In my December 29th post I asked you what you thought about value added so it is only fair for me to share my thoughts. First, let me share three additional articles that align with some of my thinking on this issue.
In these separate edReformer and Educational Leadership articles, information from a Brookings Brown Center Task Group on Teacher Quality is shared about the need for multiple measures in teacher effectiveness. It is important to understand and consider that more than simply looking at standardized test score gains from year-to-year is necessary for any effective teacher assessment model.
Teaching is a complex task, and value-added captures only a portion of the impact of differences in teacher effectiveness. Thus, high-stakes decisions based on value-added measures of teacher performance will be imperfect. We do not advocate using value-added measures alone when making decisions about hiring, firing, tenure, compensation, placement, or teacher development, but surely value-added information ought to be in the mix given the empirical evidence that it predicts more about what students will learn from the teachers to whom they are assigned than any other source of information.
The main arguments surfacing about using the value added model focus on the reliability of the model as a measurement of effectiveness, the potential for misclassification, the problem with controlling for the many additional variables found in every classroom, and how the measurement will be used in future employment decisions.
What's One to Do? (Education Leadership)
From the federal government to foundations, the pressure is on to use student test score gains to evaluate teachers. Yet doing so in a credible and fair way is a complex and expensive undertaking with no guarantee that intended improvements in teaching and learning will result. What's more, it is not clear that value-added measures yield better information than more traditional teacher evaluation practices do.
The complexity and uncertainty of measuring student achievement growth and deciding how much responsibility for gains to attribute to the teacher argue against using such measures for high-stakes decisions about individuals. To protect teachers from erroneous and harmful judgments, a consensus is emerging that we need multiple measures that tap evidence of good teaching practices as well as a variety of student outcomes, including but not limited to standardized test score gains. According to a recent study (Coggshall, Ott, & Lasagna, 2010), most teachers support such a multiple-measures approach.
That is the question we are faced with. What is one to do? My view is aligned with this Education Week article from the authors of the above cited study.
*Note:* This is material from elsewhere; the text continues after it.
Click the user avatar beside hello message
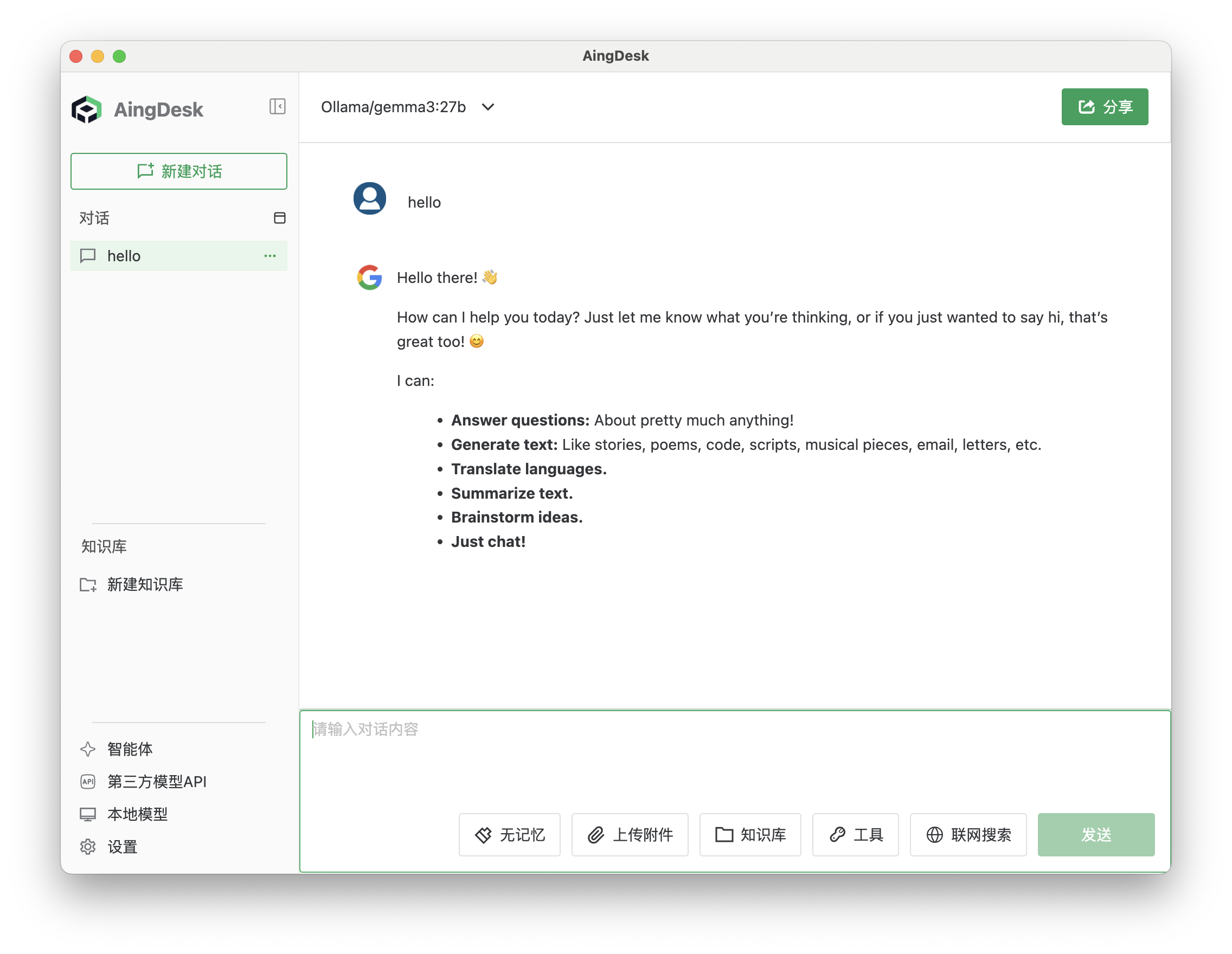 click(x=369, y=198)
When teacher evaluation that incorporates value-added data is compared against an abstract ideal, it can easily be found wanting in that it provides only a fuzzy signal of teacher effectiveness. But when it is compared to performance assessment in other fields or to evaluations of teachers based on other sources of information, it becomes obvious that even a fuzzy signal of teacher effectiveness, if it is the best available signal, can be a vast improvement over no signal.
Since we say we are about learning we should be using student achievement data as a measure of success at multiple levels in our system. Yes, this will be complex and difficult to achieve. It will require collaboration and common understanding of our purpose for the measurement and demand differentiated support systems for teachers and administrators, including me, who also share in the responsibility to ensure that all students continue to learn and grow. In Tahoma, it will also mean going beyond measures of academic progress on standardized tests to identifying growth on acquisition of our Outcomes and Indicators, Habits of Mind, and thinking skills. Most importantly, I believe that student achievement data is only one of multiple indicators that must be considered as we work together to develop a measurement system that influences the quality of learning in every classroom, everyday for every child in our system.
What are your thoughts about this part of the quote from the Education Leadership article quoted above related to what teachers think? Do you agree?
. . . To protect teachers from erroneous and harmful judgments . . . According to a recent study (Coggshall, Ott, & Lasagna, 2010), most teachers support such a multiple-measures approach.